● Entries shown:
=== Section Start ===

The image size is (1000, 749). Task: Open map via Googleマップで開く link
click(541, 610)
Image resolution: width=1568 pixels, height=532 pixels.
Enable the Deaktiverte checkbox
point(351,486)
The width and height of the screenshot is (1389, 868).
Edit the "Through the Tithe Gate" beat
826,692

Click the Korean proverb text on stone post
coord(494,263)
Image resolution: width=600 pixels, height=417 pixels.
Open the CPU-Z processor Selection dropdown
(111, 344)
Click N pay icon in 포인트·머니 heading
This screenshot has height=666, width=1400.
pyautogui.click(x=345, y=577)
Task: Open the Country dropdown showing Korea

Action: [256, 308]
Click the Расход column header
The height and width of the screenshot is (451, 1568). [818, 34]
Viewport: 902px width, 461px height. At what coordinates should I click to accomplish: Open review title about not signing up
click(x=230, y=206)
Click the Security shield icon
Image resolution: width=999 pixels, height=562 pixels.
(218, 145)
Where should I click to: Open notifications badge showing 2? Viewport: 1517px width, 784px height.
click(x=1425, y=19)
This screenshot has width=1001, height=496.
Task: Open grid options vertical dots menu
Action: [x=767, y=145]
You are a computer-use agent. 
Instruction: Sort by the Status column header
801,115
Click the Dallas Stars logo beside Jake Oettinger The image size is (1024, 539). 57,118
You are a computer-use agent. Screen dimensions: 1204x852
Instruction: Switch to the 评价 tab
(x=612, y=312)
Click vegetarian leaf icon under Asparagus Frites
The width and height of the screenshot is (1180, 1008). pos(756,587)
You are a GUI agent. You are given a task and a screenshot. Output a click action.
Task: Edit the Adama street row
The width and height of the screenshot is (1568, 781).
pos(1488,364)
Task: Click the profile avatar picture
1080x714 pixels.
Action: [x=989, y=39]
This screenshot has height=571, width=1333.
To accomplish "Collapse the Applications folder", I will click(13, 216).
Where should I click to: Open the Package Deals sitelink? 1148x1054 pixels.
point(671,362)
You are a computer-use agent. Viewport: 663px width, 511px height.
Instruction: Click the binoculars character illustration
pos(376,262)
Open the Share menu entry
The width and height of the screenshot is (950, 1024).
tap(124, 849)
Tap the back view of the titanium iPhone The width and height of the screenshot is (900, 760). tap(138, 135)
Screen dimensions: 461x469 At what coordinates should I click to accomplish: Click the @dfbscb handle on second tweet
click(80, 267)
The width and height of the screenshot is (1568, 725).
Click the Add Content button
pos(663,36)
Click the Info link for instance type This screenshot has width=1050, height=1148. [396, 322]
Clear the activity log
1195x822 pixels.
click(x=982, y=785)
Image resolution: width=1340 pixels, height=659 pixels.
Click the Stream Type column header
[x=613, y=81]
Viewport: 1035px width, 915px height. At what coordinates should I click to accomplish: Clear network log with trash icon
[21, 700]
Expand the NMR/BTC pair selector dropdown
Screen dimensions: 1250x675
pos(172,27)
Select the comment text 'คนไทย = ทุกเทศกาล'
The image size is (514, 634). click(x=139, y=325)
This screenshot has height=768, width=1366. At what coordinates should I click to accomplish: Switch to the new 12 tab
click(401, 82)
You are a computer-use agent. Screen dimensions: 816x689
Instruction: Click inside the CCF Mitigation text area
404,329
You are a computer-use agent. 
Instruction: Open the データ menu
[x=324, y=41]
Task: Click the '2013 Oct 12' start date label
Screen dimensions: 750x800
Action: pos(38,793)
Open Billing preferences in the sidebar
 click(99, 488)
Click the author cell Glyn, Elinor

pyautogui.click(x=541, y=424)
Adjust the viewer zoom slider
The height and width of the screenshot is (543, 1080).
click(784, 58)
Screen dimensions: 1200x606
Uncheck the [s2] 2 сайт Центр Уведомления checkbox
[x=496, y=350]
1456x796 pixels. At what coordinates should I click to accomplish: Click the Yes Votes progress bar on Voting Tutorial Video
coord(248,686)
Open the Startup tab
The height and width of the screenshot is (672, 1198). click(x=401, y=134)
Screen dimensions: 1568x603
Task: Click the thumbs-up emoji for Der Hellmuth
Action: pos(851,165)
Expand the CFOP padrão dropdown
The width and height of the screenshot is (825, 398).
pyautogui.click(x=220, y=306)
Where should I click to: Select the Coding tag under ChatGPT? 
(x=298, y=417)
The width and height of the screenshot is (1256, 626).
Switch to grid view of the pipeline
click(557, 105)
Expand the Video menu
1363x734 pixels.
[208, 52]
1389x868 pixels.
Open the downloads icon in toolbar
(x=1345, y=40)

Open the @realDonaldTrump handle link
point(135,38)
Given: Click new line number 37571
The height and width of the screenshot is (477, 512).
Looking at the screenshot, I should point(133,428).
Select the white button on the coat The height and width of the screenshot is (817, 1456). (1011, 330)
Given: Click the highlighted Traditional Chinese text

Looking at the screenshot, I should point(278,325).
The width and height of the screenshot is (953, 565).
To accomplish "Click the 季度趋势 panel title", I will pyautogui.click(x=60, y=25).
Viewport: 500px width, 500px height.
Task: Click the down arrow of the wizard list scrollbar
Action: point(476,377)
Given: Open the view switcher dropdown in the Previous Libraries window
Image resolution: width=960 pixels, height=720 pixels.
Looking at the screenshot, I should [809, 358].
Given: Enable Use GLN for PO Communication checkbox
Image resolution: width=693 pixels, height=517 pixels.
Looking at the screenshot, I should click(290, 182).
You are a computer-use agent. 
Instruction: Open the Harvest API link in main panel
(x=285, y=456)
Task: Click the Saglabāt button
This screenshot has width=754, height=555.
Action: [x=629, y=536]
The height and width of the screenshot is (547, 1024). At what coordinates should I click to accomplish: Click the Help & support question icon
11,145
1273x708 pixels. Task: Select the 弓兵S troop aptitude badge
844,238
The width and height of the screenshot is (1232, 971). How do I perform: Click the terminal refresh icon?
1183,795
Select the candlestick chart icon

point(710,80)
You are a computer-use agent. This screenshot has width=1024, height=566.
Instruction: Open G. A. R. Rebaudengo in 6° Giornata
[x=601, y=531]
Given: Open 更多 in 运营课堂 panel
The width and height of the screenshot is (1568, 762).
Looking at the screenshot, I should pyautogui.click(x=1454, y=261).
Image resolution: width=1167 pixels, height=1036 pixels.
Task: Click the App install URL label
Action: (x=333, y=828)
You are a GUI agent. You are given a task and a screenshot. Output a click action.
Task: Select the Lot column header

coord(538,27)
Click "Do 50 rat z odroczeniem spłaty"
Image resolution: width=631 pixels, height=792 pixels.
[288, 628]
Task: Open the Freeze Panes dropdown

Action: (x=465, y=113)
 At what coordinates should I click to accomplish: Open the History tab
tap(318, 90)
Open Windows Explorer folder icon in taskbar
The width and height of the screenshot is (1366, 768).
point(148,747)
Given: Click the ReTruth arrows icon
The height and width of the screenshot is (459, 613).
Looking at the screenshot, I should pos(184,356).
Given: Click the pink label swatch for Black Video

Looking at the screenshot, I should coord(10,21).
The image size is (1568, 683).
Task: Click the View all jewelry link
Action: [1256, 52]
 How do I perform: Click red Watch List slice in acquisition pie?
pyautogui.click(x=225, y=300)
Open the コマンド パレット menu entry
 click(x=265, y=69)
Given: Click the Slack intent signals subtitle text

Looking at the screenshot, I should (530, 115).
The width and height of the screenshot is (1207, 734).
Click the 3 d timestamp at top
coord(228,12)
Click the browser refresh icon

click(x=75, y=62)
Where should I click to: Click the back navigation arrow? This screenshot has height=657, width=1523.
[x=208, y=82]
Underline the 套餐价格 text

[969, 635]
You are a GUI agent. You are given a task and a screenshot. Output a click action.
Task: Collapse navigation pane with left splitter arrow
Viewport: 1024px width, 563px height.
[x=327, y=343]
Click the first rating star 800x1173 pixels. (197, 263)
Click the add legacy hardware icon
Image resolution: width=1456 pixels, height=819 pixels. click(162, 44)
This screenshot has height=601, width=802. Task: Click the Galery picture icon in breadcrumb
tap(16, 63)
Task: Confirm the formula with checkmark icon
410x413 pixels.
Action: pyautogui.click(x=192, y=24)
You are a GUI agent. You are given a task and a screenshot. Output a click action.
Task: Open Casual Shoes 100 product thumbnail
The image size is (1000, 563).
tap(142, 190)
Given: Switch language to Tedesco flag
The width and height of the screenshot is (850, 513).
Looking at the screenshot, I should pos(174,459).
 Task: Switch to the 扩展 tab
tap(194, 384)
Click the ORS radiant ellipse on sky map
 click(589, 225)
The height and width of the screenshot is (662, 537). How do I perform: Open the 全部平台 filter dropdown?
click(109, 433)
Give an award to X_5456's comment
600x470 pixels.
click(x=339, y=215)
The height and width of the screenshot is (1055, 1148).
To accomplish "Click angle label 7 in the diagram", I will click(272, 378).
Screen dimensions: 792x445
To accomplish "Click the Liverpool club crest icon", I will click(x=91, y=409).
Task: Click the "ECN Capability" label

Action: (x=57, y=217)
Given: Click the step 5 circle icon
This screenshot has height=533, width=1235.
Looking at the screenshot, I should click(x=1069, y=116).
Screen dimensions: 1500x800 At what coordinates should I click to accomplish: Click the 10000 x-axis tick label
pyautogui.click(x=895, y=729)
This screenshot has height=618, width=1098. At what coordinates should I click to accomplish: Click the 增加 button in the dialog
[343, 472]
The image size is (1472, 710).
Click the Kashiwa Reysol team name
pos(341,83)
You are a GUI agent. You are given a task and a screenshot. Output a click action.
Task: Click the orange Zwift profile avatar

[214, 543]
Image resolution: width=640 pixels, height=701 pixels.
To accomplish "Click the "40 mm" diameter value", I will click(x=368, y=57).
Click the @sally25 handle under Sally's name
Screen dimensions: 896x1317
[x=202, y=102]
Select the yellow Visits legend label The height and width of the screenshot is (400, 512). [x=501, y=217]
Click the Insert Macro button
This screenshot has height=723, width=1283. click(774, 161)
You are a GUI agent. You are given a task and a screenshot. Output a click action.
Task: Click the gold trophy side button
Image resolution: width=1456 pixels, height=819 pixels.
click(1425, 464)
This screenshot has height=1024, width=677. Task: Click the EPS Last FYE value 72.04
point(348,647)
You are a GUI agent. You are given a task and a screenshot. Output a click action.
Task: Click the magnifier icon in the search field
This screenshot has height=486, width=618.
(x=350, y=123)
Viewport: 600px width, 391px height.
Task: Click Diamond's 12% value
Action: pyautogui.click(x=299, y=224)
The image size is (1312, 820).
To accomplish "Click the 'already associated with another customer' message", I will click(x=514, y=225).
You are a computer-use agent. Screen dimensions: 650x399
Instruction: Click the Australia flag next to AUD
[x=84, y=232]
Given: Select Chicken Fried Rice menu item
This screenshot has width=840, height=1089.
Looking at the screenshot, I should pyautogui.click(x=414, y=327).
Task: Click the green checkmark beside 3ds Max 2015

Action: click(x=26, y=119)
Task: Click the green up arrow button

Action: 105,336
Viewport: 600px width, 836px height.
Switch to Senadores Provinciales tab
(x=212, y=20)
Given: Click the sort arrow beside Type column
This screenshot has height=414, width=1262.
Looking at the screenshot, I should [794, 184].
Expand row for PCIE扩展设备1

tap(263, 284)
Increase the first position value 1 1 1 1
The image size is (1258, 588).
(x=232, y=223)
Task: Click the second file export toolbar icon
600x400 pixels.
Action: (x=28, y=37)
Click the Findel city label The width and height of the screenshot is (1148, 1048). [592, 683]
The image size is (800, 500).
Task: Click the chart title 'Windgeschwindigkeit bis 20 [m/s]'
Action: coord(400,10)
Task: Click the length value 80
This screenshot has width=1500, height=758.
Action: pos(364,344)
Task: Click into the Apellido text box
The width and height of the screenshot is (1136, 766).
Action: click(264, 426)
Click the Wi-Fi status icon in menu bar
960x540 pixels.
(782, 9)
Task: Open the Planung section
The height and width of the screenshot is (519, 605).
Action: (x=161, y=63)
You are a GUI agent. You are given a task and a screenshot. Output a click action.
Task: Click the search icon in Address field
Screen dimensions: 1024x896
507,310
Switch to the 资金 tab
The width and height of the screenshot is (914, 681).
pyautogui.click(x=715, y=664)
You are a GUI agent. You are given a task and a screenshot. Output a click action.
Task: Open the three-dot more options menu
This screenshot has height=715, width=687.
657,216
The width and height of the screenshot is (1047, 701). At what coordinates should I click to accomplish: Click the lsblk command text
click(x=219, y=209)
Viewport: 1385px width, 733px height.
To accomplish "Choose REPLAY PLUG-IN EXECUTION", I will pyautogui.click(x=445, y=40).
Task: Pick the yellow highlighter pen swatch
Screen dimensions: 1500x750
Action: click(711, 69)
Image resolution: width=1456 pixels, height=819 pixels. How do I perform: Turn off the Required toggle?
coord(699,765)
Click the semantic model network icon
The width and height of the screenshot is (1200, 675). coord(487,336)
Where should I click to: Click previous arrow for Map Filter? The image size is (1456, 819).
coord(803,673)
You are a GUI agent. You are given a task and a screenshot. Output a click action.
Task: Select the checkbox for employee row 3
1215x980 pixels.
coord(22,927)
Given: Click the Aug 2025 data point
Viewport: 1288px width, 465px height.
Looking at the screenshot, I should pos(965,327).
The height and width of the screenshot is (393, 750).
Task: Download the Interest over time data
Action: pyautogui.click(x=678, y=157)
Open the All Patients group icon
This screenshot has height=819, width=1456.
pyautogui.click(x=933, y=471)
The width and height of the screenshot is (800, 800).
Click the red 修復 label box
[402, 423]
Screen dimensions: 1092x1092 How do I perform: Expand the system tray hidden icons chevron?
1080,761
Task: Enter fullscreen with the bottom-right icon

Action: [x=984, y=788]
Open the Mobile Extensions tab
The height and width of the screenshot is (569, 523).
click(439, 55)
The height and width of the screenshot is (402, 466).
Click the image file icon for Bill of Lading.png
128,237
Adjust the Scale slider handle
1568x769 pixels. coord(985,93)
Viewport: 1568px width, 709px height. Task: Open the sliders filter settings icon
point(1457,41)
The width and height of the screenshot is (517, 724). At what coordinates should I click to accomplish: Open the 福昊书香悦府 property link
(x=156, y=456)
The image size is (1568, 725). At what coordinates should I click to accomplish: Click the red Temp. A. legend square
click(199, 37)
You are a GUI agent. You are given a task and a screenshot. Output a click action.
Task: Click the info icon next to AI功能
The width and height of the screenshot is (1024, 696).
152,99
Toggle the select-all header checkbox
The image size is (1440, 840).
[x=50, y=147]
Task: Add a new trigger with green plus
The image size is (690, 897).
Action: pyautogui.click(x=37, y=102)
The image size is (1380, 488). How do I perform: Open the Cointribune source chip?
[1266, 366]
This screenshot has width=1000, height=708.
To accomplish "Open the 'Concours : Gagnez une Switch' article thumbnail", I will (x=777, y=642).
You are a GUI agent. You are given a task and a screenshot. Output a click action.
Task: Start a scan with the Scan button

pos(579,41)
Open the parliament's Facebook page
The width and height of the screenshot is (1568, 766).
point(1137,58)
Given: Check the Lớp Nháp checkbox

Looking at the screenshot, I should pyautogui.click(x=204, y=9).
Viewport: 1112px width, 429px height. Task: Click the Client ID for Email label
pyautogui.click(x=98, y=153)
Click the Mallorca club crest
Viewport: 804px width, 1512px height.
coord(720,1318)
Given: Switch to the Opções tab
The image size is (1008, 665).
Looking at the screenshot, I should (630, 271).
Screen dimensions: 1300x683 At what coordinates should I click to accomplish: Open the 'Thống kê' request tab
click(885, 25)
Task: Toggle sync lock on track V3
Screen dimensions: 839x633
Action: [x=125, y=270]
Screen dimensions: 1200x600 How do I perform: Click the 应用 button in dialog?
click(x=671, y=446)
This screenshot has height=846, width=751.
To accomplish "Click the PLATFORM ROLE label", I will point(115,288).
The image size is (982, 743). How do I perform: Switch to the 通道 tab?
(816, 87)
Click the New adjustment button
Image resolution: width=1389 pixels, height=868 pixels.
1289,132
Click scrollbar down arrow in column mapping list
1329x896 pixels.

=== Section End ===

● Prompt:
All lines above containing the string "first": copy each one.

● Solved exercise:
Click the first rating star 800x1173 pixels. (197, 263)
Increase the first position value 1 1 1 1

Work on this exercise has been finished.